Menurutnya sistem pembayaran dengan MSC ini tentu sangat membantu konsumen yang faktor kepercayaannya belum benar-benar terbangun dengan si penjual.

“Semua informasi dari pengiriman barang hingga pembayaran akan diterima kedua pihak (penjual dan pembeli) melalui email. Dengan mengkonfirmasi barangnya sudah diterima maka, secara otomatis sistem kita akan mencairkan uang tersebut,” tambahnya.

Dia juga mengatakan bahwa tidak ada minimum dam maksimum pembayaran. Semuanya tergantung dengan limit kartu kredit konsumen atau saldo di rekening.

“Potongannya juga normal. Untuk kartu kredit hanya dikenakan 3,5 persen, untuk transfer antar rekening hanya lima ribu rupiah dan bila menggunakan Doku Wallet hanya 2 persen,” tandas Dhenu.

Doku MSC ini difokuskan hanya untuk konsumen dewasa. Karena pada saat registrasi selain mengisi lembaran data diri konsumen juga diwajibkan untuk meng-upload dokumen NPWP dan KTP.

“Kita juga akan memberitahu konsumen bila si penjual memiliki rekening palsu atau curian. Sistem Doku fraud screening dapat memfilter transaksi-transaksi yang mencurigakan” jelasnya.

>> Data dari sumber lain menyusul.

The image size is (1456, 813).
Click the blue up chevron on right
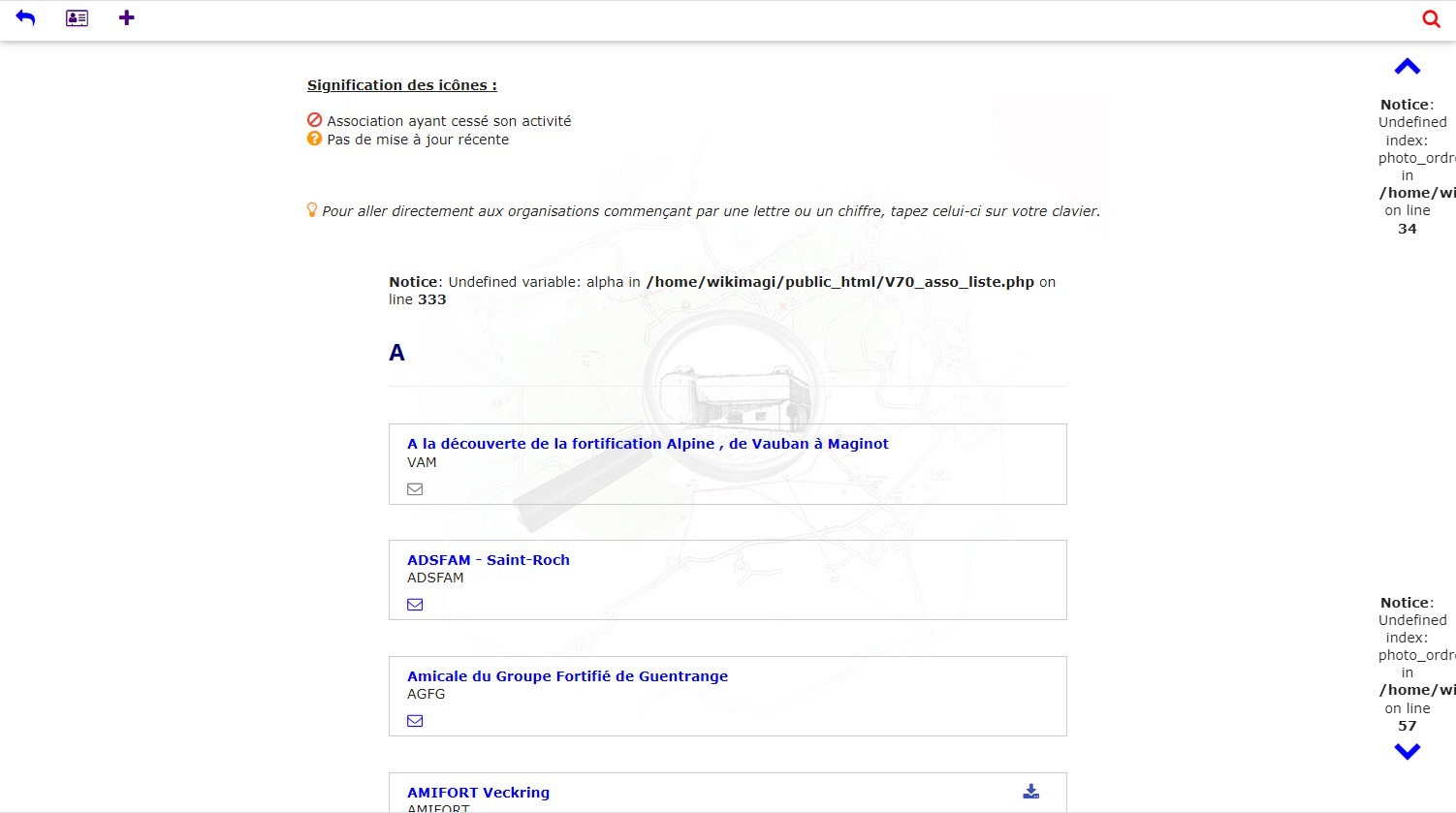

Doku MSC bisa dipakai di semua platform social media dan terjangkau karena bebas dari biaya set up maupun biaya berlangganan.

Kemudian para netpreuner (penjual online) juga dimudahkan dengan berjualan dilengkapi link pembayaran atau integrasi web yang mudah karena tersedianya API dan plugs-in untuk berbagai jenis online shopping cart.

Namun, Doku MSC ini belum bisa melayani sistem pemesanan pre-order dan juga belum bisa merubah mata uang bila transaksinya melibatkan 2 mata uang yang berbeda.

“Tapi tentunya kita akan terus mengembangkan semua produk Doku untuk mempermudah netpreuner dan konsumen,” tandas Dhenu.